Here are a few factors that could influence share prices in 2013:

  • Corporate profits:It seems a section of investors have a hunch that corporate profits would improve from here on. The BSE Sensex is up 4 per cent in just one month. It is up 22 per cent over the past one year. Typically, smart investors tend to pick up these trends early. They are betting on an improved profit growth. You will see the number of analysts saying 'buy' on stocks rise over those saying 'sell' over the first half of 2013. Investors are not betting on an immediate surge in corporate profits. If analyst reports are to be believed, the expectation is more about an improved corporate performance in 2013-14. This means smart investors may not be in a hurry to buy shares. They could wait for corrections too.

  • Interest rates: A key factor to better corporate profitability would be the interest rate scenario. Companies have to get back into the investment mode and expand. At the same time, consumers should find borrowing easy for spending to fuel demand. For that, they need the Reserve Bank of India to bring down the borrowing cost. That is linked to the 'repo rate' set by RBI. This is the rate at which RBI lends money to banks. "We expect RBI to cut interest rates by 1.25 per cent as they increasingly shift focus on reviving growth," said a note on 2013 India strategy by Bank of America-Merrill Lynch, a global bank, last week. If this happens, it could encourage businesses to invest in expansion in 2013.

  • Economy: Managing the fiscal deficit is a key factor to lowering interest rates. This is the government's excess expenditure over income. For years, governments have missed targets of controlling expenditure. "Every finance minister talked of fiscal consolidation and then missed deficit targets," observes Credit Suisse, a global bank. The excess government expenditure means more borrowing from RBI. This makes it necessary for RBI to allocate money to the government. It puts businesses lower down the priority of lending. Businesses have to then resort to paying higher interest rates or borrowing from overseas. Interest rates stay high as a result. It would be a surprise in 2013 if the government is able to control expenditure and cut the fiscal deficit. Analysts expect the government to exceed the target set in the budget of 2011-12.

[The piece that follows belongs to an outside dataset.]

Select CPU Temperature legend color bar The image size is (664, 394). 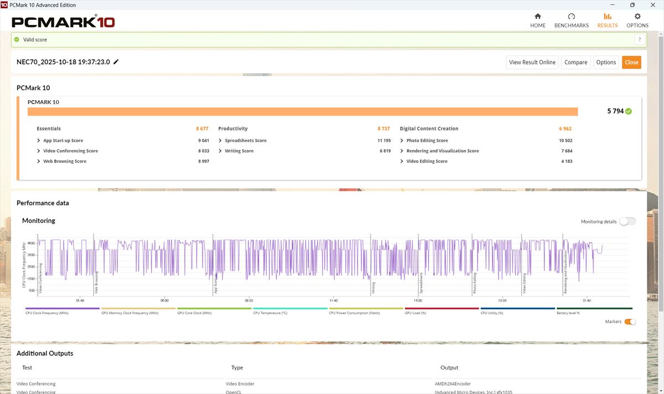point(291,309)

  • Foreign fund buying: A key factor is that FIIs have invested over $ 20bn in 2012 already. Their ability to invest more is driven by the easy money policy under the so called unlimited 'quantitative easing' by the US Federal Reserve.The US central bank has used this method to provide easy money to banks so that they can lend to businesses at cheap interest rates for expansion and thus stimulate growth. The flow of money could also depend on an overall improvement in India's macro-economic environment as well. "We maintain our neutral stance on India at this stage, as we await clearer signs that the government can indeed sustain the recent string of reform measures even in the face of vocal political opposition," UK's Barclay's Bank told its clients. While broadly foreign banks and their affiliates are positive, they are not really advising their clients to rush into buying Indian shares.

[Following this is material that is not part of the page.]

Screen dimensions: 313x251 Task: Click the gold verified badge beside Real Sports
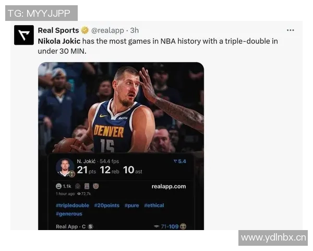85,30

    • To understand what are global fund managers thinking about investing around the world in 2013  Read more

    • To get a sense of an even bigger picture of things that could influence the world in 2013, The Economist puts out a listing of 'The World in 2013' each year. Read more

  • 15

    The BSE Sensex one-year forward price-earnings multiple hovers around 15, according to estimates by most analysts. If you divide the BSE Sensex value by 15, you will get the aggregate expected earnings per share of 30 BSE Sensex companies for 2012-13. This is the multiple used to compare if the market is expensive or cheap. The historical trend in this number indicates that the market is considered cheap if the BSE Sensex trades at a multiple of 12 or 13. It is considered expensive if it trades at 18 or 19 multiple. In 2013, many pundits expect the BSE Sensex to continue to hover around the 15 multiple. This means they expect the BSE Sensex to gain 10-15 per cent from the current level of close to 19000.